Mollicutes are known to have a restricted biosynthetic capacity. For instance, they lack a complete tricarboxylic acid cycle, have a scarce ability to synthesize amino acids, and are not able to synthesize purine and pyrimidine bases de novo. MmymySC has been shown to metabolize the exogenous sugars glucose, fructose, N-acetylglucosamine, glycerol, 2-oxobutyrate, and pyruvate at moderate concentrations and mannose and l-lactate at high concentrations (Abu-Groun et al. 1994). In contrast, it is not able to use maltose and trehalose. All genes of the phosphotransferase systems (PTSs) of glucose, fructose, and mannitol have been identified. The sugars transported into the cell by these systems are degraded by the enzymes of the Embden-Meyerhof-Parnas (EMP) pathway to pyruvate and subsequently to lactate and acetylcoenzyme A. The deoC gene is present, and it is encoding deoxyribose-5-phosphate aldolase, which connects the EMP pathway with the DNA metabolic pathway via 2-deoxyribose-5-phosphate and glyceraldehyde-3-phosphate. The oxidative branch of the pentose phosphate pathway is missing in MmymySC and in most other mollicutes except for Acholeplasma species (Pollack et al. 1997). In the nonoxidative branch, only transaldolase is missing, indicating an alternative route or enzyme for the conversion of sedoheptulose-7-phosphate and glyceraldehyde-3-phosphate to fructose-6-phosphate and erythrose-4-phosphate.

The biosynthesis of nucleotides in MmymySC follows either of two routes. First, adenine/hypoxanthine-guanine/uracil phosphoribosyltransferase catalyses the formation of nucleoside monophosphate from 5-phosphoribosyl-1-diphosphate (PRPP) and a nucleobase. However, because nucleobases are not synthesized de novo in mollicutes, exogenous nucleobases have to be transported into the cell. Second, nucleoside kinases generate nucleoside monophosphates by phosphorylation of nucleosides. In some mollicutes there is an interconversion of deoxynucleo-side monophosphates by nucleoside phosphotransferase, but it seems that MmymySC is lacking this actual gene. Experiments made by Wang et al. (2001) showed that MmymySC is capable of phosphorylation of all four deoxynucleosides by only two enzymes, thymidine kinase and an enzyme related to deoxyguanosine kinase.
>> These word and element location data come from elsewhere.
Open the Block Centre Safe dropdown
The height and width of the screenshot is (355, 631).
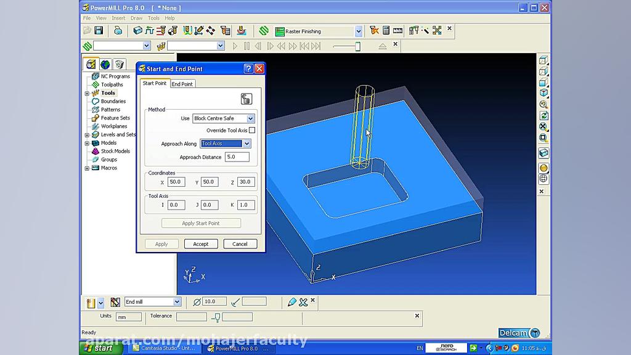[x=250, y=118]
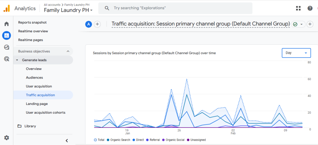Open Admin settings gear icon
The image size is (318, 145).
(7, 138)
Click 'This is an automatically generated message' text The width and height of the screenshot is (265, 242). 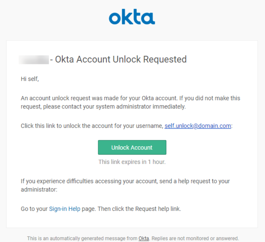(82, 238)
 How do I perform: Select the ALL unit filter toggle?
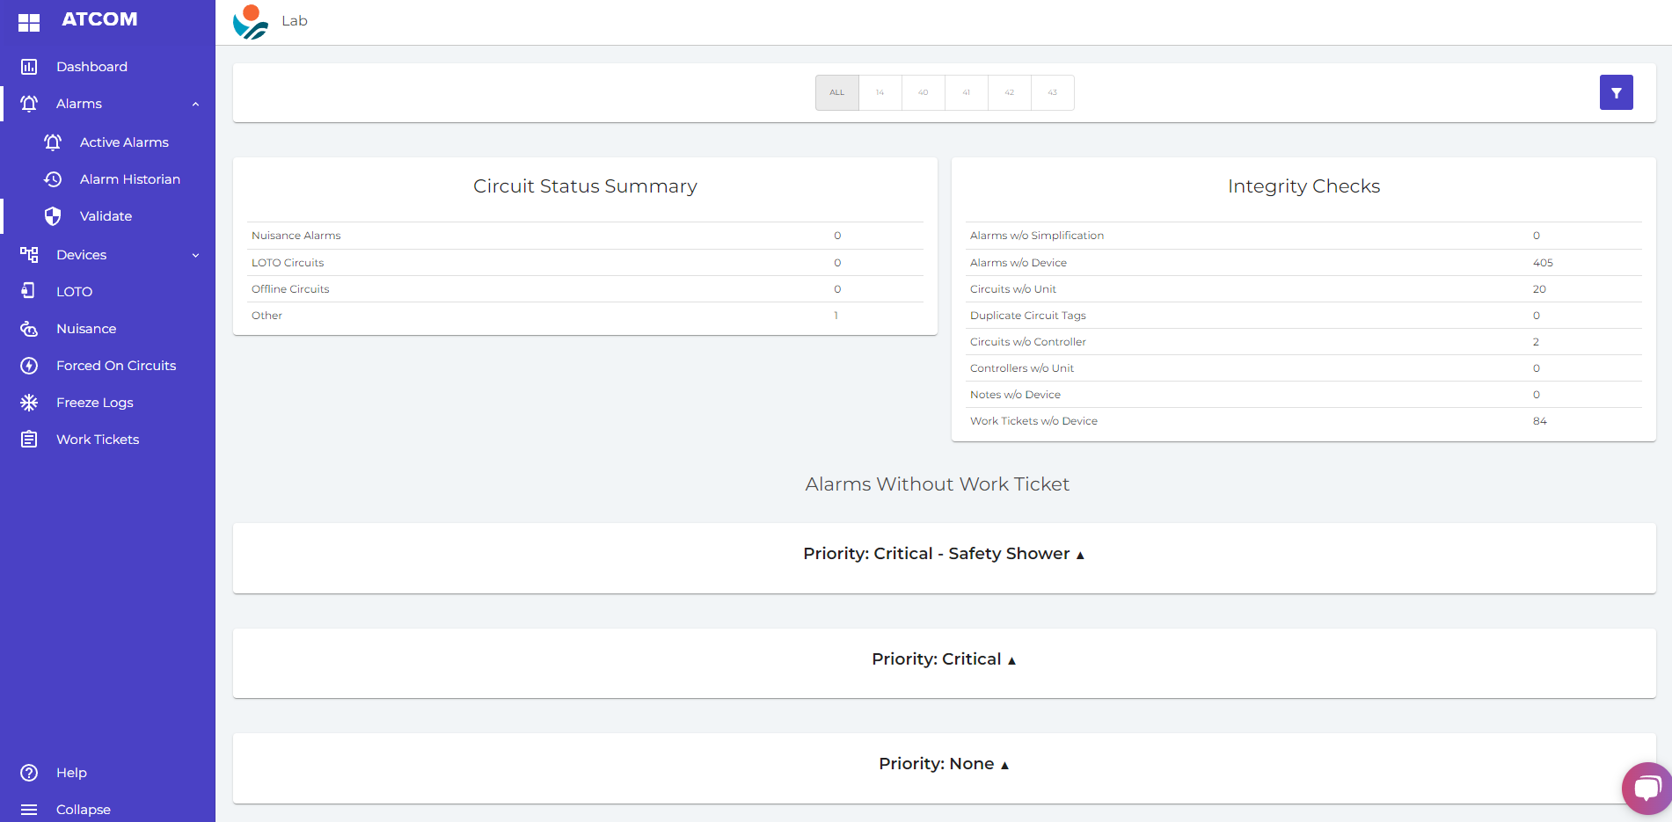836,92
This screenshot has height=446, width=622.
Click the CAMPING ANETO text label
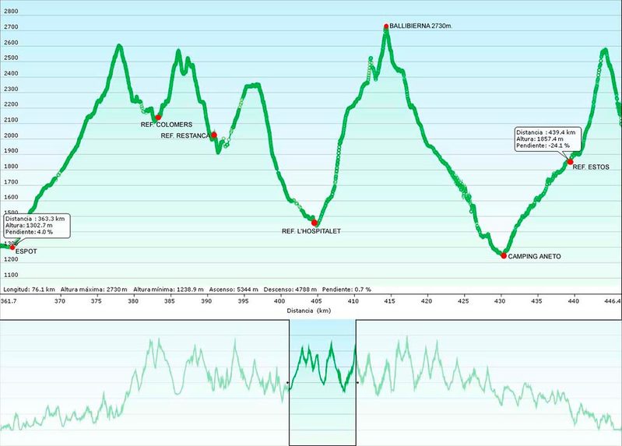(534, 256)
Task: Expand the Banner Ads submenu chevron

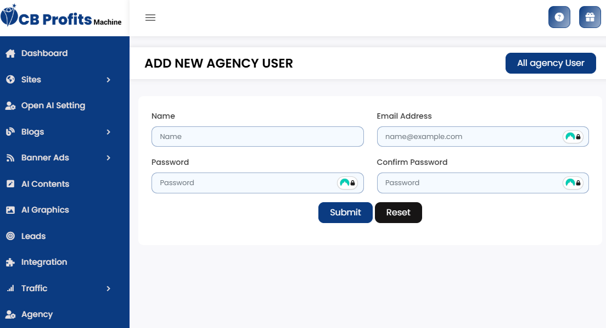Action: coord(109,158)
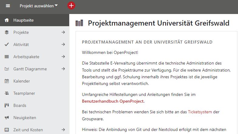This screenshot has height=134, width=238.
Task: Open the Benutzerhandbuch OpenProject link
Action: tap(113, 101)
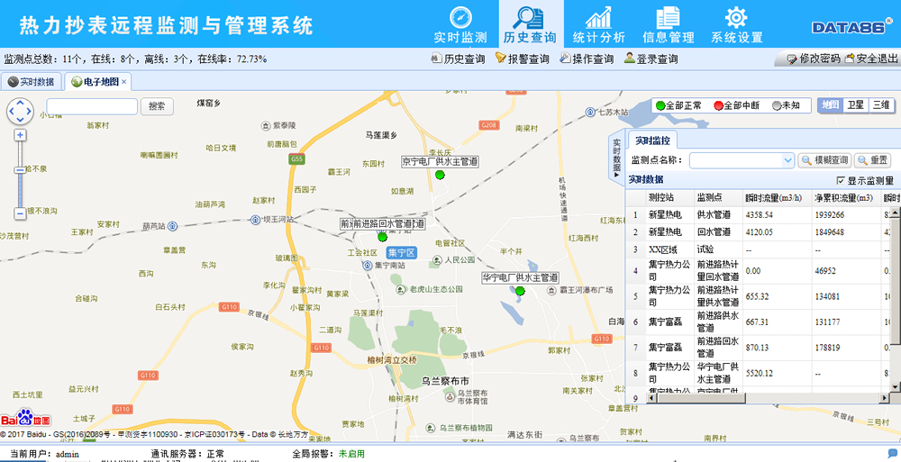Open 系统设置 system settings gear
This screenshot has height=462, width=901.
pos(736,24)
In addition to the PTStransporters, eight complete ATP-binding cassette (ABC) transporters have been identified in MmymySC. The bioinformatics analysis indicates that these transporters are capable of transferring sugars, oligopeptides, spermidine and/or putrescine, phosphate, alkylphosphonate, glycerol, and a nonidentified solute across the plasma membrane. A unique feature of the spermidine/putrescine ABC-transporter system is that one of the permease components and the substrate-binding component are encoded by one gene (potCD) in MmymySC. These are normally encoded by two separate genes, potC and potD. The permease and substrate-binding domains of potCD are separated by ∼350 amino acids, and the signal peptide sequence of the potD genes is missing in the potD-like part of potCD. There are several additional PTSand ABC transport systems, although not all subunits have been identified. The missing components may be among the nonassigned hypothetical proteins.
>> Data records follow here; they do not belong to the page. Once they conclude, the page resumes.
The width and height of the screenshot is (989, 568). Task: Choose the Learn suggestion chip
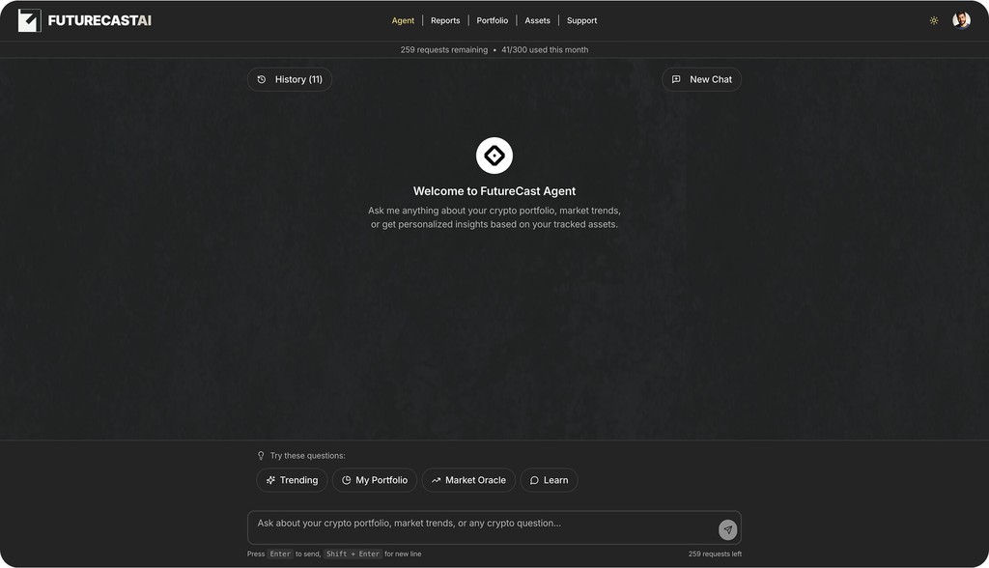(x=549, y=480)
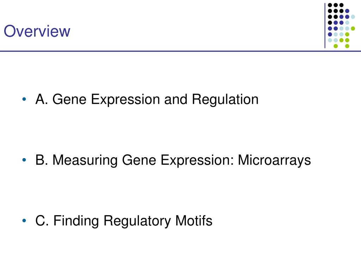Click the green dot ending the fifth dot row
The width and height of the screenshot is (361, 271).
(x=353, y=29)
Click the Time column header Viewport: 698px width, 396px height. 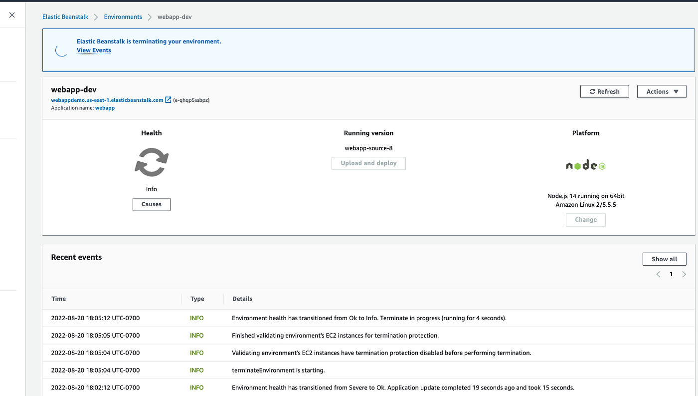pos(58,299)
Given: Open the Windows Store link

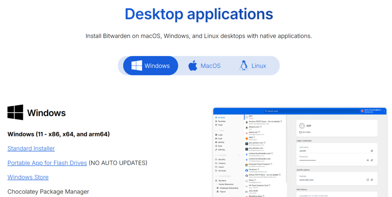Looking at the screenshot, I should click(28, 177).
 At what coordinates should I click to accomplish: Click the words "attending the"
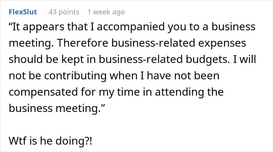[x=189, y=92]
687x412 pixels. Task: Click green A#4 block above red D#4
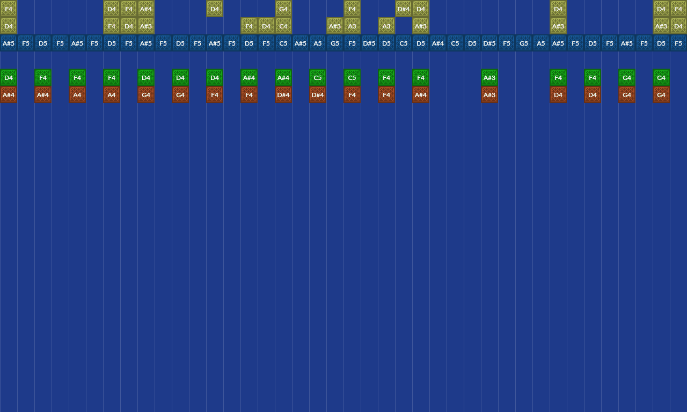point(283,77)
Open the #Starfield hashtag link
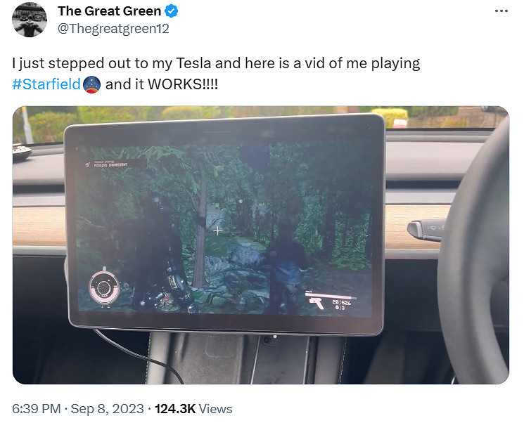The image size is (524, 423). (x=46, y=84)
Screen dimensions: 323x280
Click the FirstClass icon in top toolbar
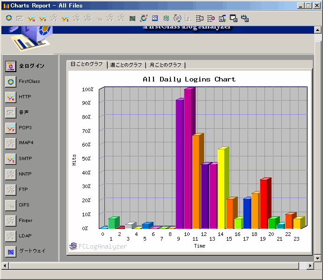coord(9,18)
Comparison to the Minimal Genome

A minimal gene set for cellular life has been postulated by comparing the genome sequences of M. genitalium and Haemophilus influenzae (Mushegian and Koonin 1996). Because these two species belong to different phyla, it was believed that their common genes would be essential for growth. A comparison of the gene set of the minimal genome to the MmymySC gene set showed that 11 out of 254 genes of the minimal genome are absent in MmymySC. Except for the genes encoding the heat-shock proteins GroEL and GroES, which are also missing in M. pulmonis and U. parvum, the genes coding for three hypothetical proteins (MG055, MG127, and MG143 in M. genitalium), the ribosomal protein S6 modification protein (MG012), the cytidine deaminase (MG052), the riboflavin kinase (MG145), the thymidylate synthase (MG227), the dihydrofolate reductase (MG228), and a histone-like protein (MG353) are absent.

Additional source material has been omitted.